# Table Saw Jig that allows the saw to be used as Lathe



## Tagwatts (Apr 11, 2012)

I have read and seen a table saw that was used with a Jig to convert the saw into a Lathe. I wondered if anyone may have see this done. If so could you direct me to the site. I thought I had book marked it but I did not.


----------



## vindaloo (May 30, 2009)

You might mean this

Similar to one that uses a router. Doesn't seem too controllable though, compared with the router version.


----------



## JOAT (Apr 9, 2010)

Very slick, could be quite useful, at times. Got the link to the router version?


----------



## vindaloo (May 30, 2009)

This one Theo. I'd still be a bit concerned about the bit breaking and flying around tho'!


----------



## jw2170 (Jan 24, 2008)

I think I would just buy a lathe and learn to use that with the correct tools......
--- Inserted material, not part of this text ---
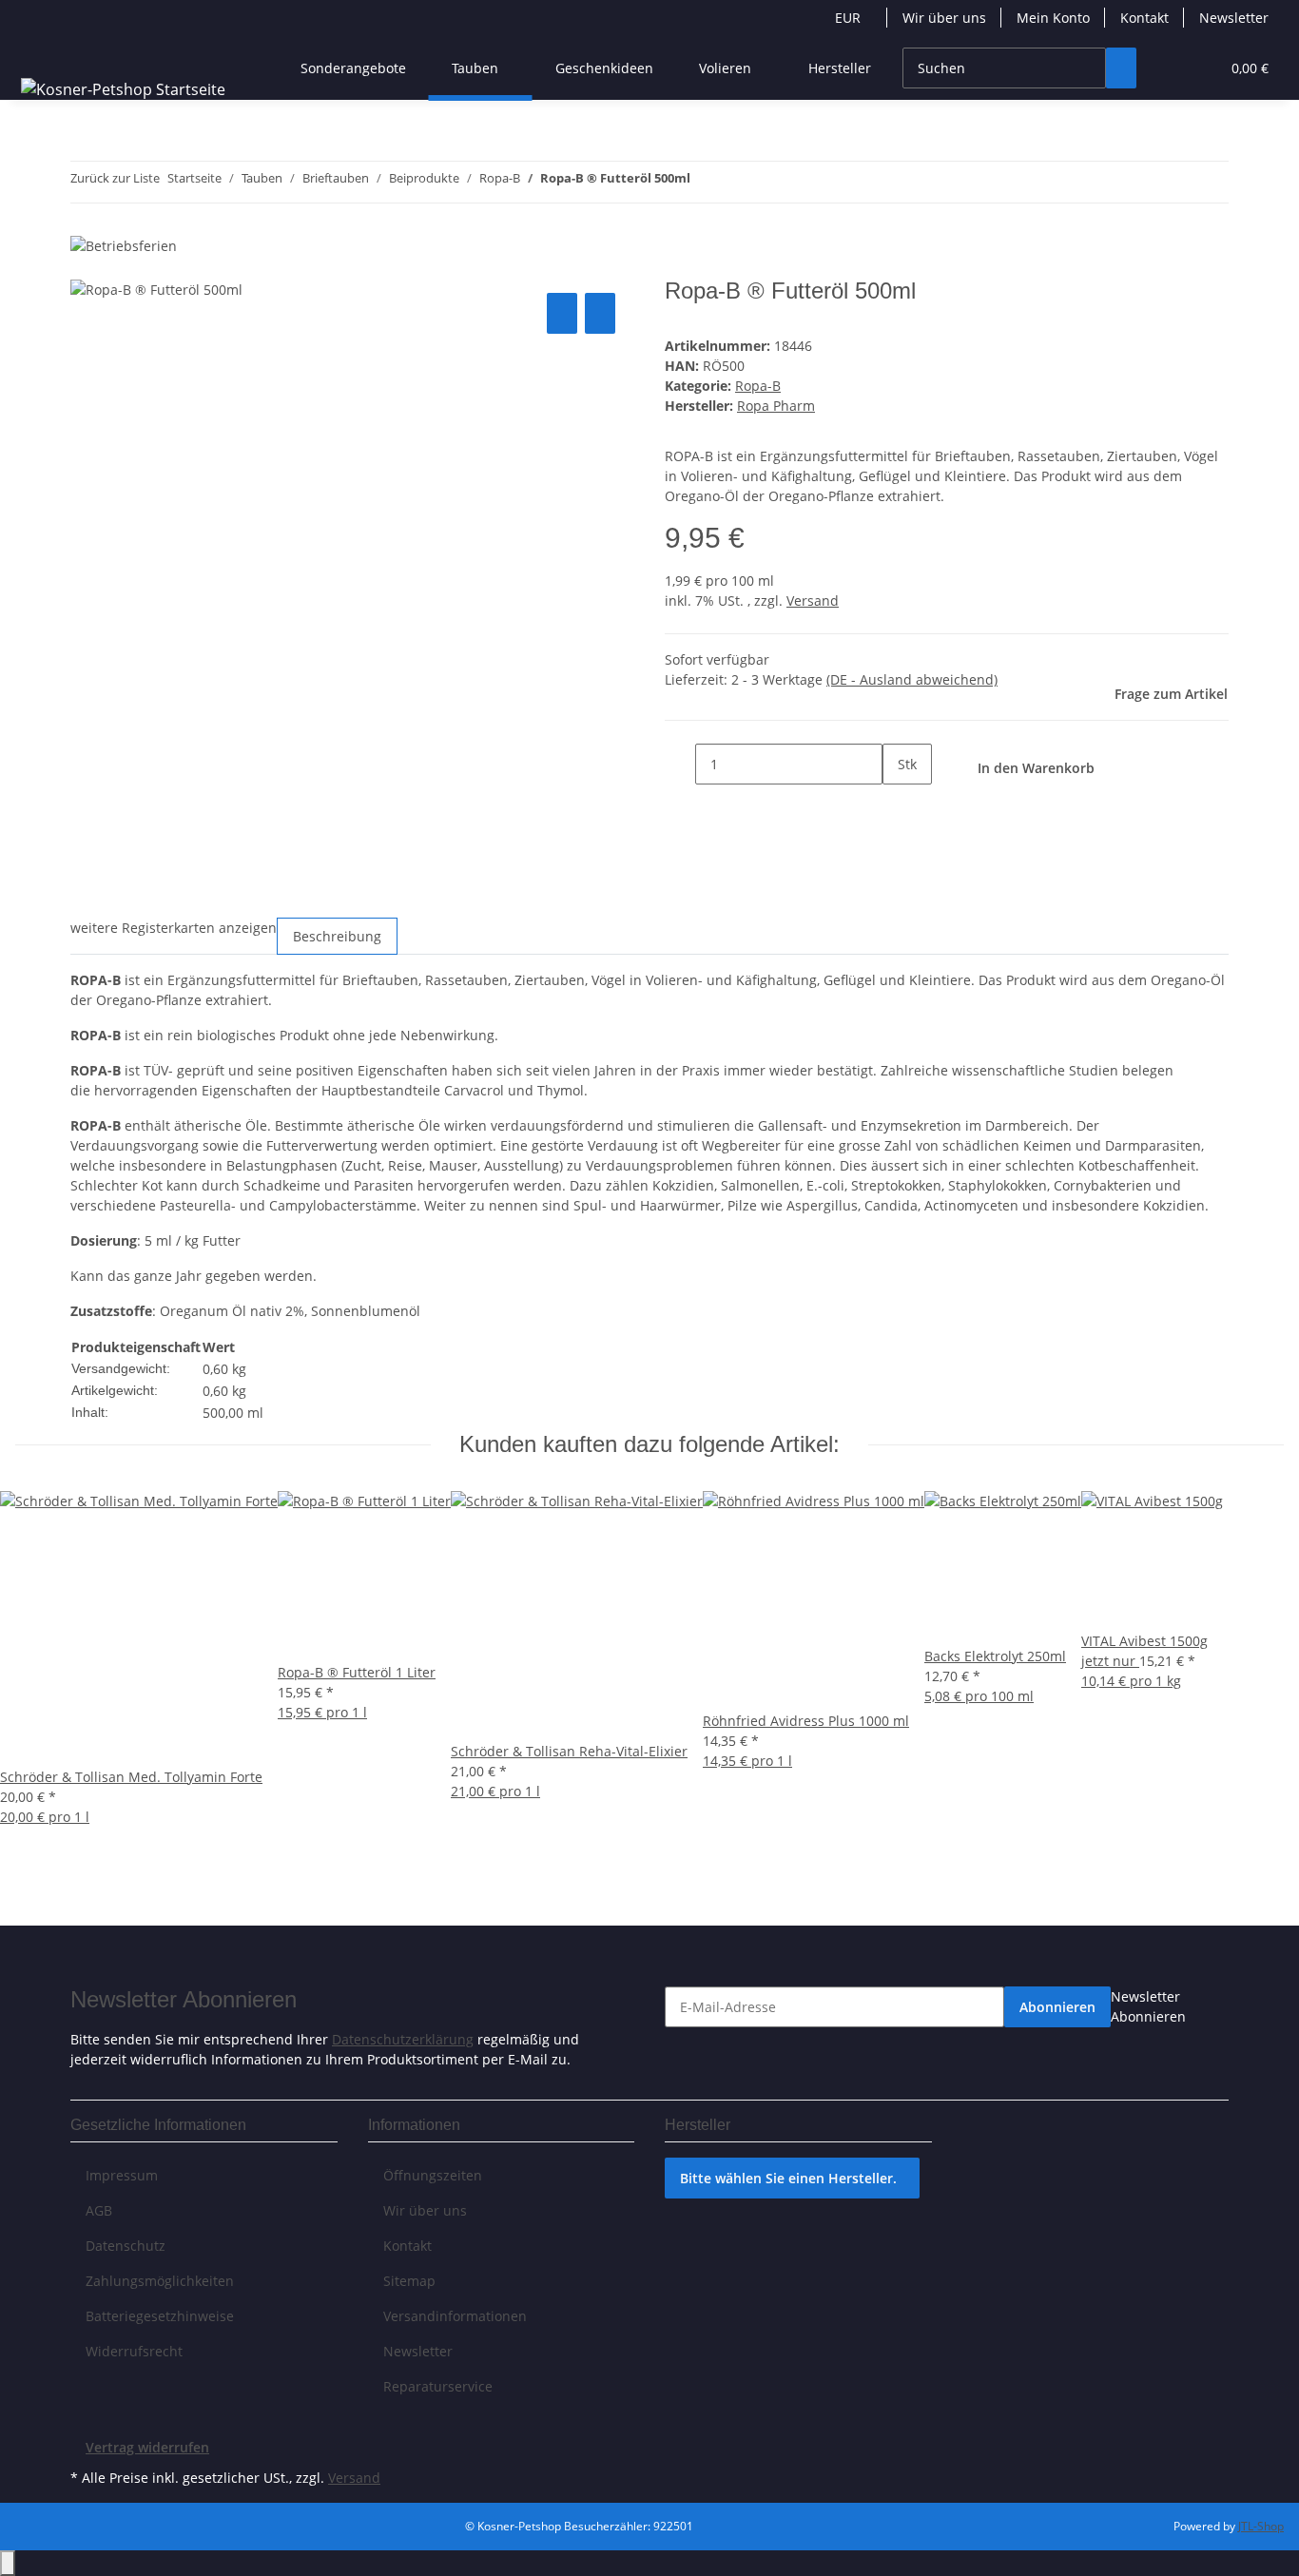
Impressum (122, 2175)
I can buy the legs in the store.....


----------



## JOAT (Apr 9, 2010)

vindaloo said:


> This one Theo. I'd still be a bit concerned about the bit breaking and flying around tho'!


Thanks. Yeah, same here. I also would not start with a blank that rough and out of round, things like that have been known to fly off. Not much of a fan of that guy.


----------



## Tagwatts (Apr 11, 2012)

Thanks to all of you for your thoughts and advise. I knew I had seen it somewhere, but just was not sure where. And a special thanks to vindaloo for finding exactly what I was looking for.


----------



## MikeMa (Jul 27, 2006)

It is an interesting jig, but a lot can go wrong here and it would be a very dangerous situation when (not if) it does. If you want to turn, buy a lathe.


----------



## vindaloo (May 30, 2009)

NiceG316 said:


> If you want to turn, buy a lathe.


I agree. I'm totally adverse to dangerous pursuits. Maybe the reason I've not had many accidents and hospital visits during my life


----------



## IC31 (Nov 16, 2012)

Talk about accidents waiting to happen. The saw version other then having some pretty flimsy hardware looks workable with improvements - but the router version and turning a piece of firewood .......... phew. But to each his own:no:


----------



## Stick486 (Jan 4, 2013)

vindaloo said:


> This one Theo. I'd still be a bit concerned about the bit breaking and flying around tho'!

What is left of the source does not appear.